Earlier in his two decades on the boulevard, Christopher Dennis looked the part.  He had the length of bone, the jawline, an aquiline nose topped off with dyed black hair to evoke a reasonable facsimile of the DC comics version of the Man of Steel. Padding filled out the suit. By the end, he looked like Superman down to his last 50 T-cells.

During the descent, he managed to wrangle appearances on Late With Jimmy Kimmel and the Morgan Spurlock documentary Confessions of a Superhero.

He claimed to have lost his costume and his front teeth in a mugging. Crowdfunding appeals raised money for him to get his cape back and fund a web series about his life, neither of which materialized.  He told different stories to different people to explain his circumstances. Sometimes he would be slumped in the street, in a fugue state, babbling to himself, drawing in his notebook.  His decline was covered with uncritical sympathy by local media, heavy on the passive voice, always with appeals for assistance, as though his schtick was worthy of the character he was feeding off. His life became a meta-hustle of the public for the means to return to hustling the tourists for drug money.

Naturally, he ended up in Van Nuys, on Nury Martinez’s Skid Row North™.

Last week his body was discovered in a Goodwill collection bin.  He had climbed inside seeking to pilfer donated clothes.    This is his last known photograph, from the website People Helping People LA.

If you’re not sensing much sympathy for a dead man, I’ll tell you a story.  I picked up a stand-up comic at the Orange Line station not long ago,  on his way home from a gig in NoHo.  I’ll call him Doug. He’d been working out new material, he said. After much trial and error, he found a way to make it click. He killed his set, and now he was treating himself to an Uber ride home.  Not that Doug had been paid anything for his work on stage. Normally he would walk the two miles up Van Nuys Blvd. to his garage apartment off Saticoy.
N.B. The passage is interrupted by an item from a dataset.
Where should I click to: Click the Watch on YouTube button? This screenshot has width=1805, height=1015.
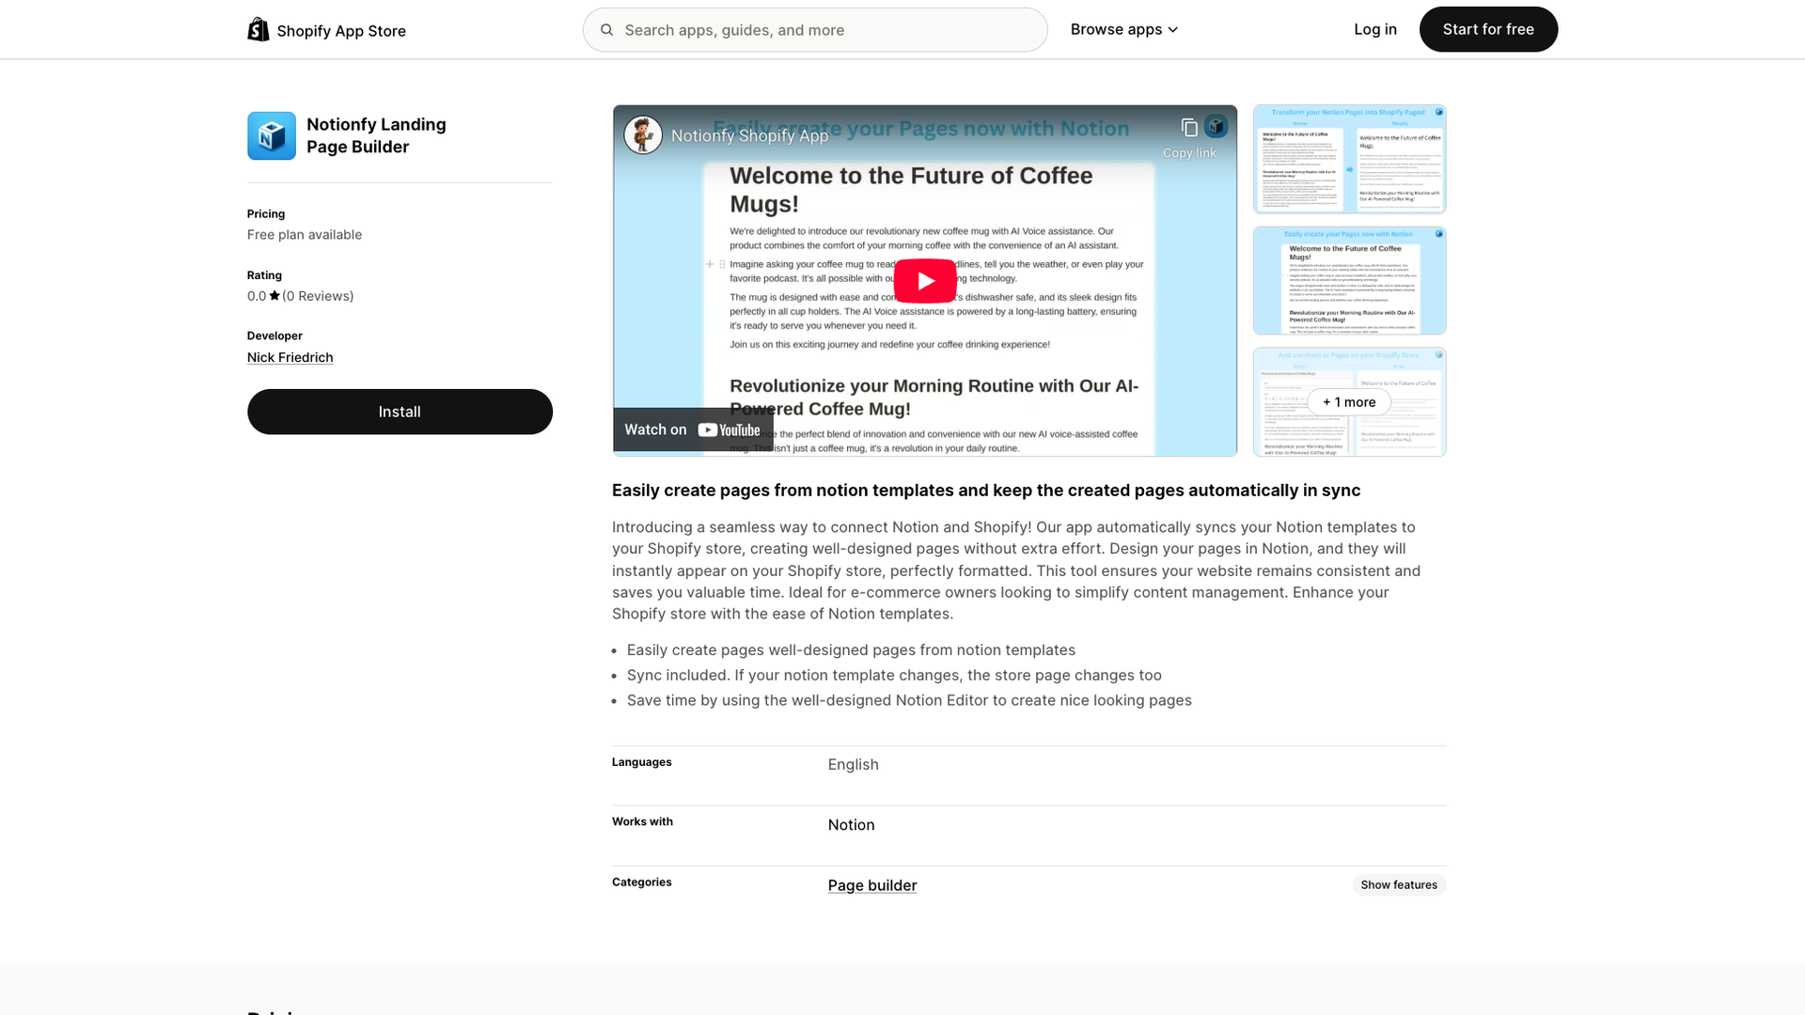[693, 429]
But tonight, on such a high, to navigate Nury’s Living Room for the walking dead, that would be asking too much of himself.  It would call into question his entire life in LA.
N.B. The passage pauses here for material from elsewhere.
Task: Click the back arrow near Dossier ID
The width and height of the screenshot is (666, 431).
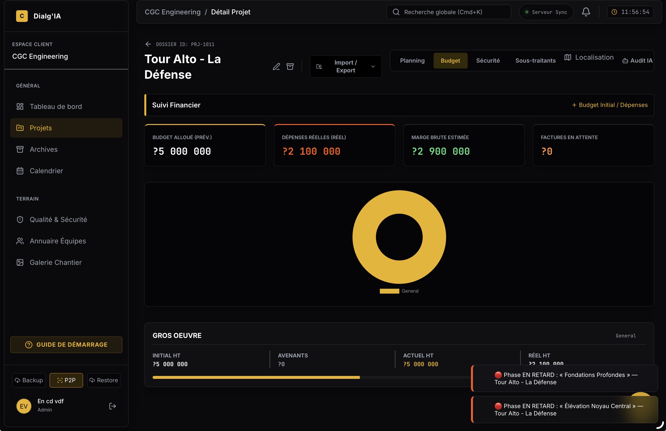Action: 148,44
Doug was avoiding Christopher Dennis, whose superpower was self-indulgence.  I turned the app off and gave him a ride the rest of the way home for free.  It was the least I could do.

Los Angeles runs on guys like Doug, who keep the cocktails flowing and the cash register ringing to pay the headliner.  It takes balls of steel to get onstage and do original material. You can’t hide behind a cape. Even modestly successful road comics end their careers unmourned and little remembered.

That’s Sandy Baron second from left in a still from Broadway Danny Rose, Woody Allen’s sweetest work and a tribute to those on the fringes of show business.   Sandy started in the Borscht Belt, and would have faded from pop culture right about here, in a cameo role at the Carnegie Deli, and probably died broke, were it not for this:

His turn as Jack Klompus was so successful Seinfeld brought the character back in five episodes, and Sandy got to spend his final years in notoriety, with some extra money in his pocket.   He passed in 2001 in a nursing home in, where else, Van Nuys.

4 thoughts on “Superman in a Collection Bin”

  1. This blog is a valuable little hors d’ouvre of humanity in an unending stream of processed chicken nuggets.

  2. We could direct this piece to the LA Times, whose local media sympathy you may have refereed. But the Times recently dismantled their entire commenting system, all the better to keep everyone singing in the same key.
    I cancelled my subscription, after writing several emails to reporters. Those who responded sounded despondent. But not too much, a reporting job in the big city is hard to find.

  3. Drugs are kind of a metaphor for what Kryptonite could be in this world.
    Kryptonite looks like green crystal meth.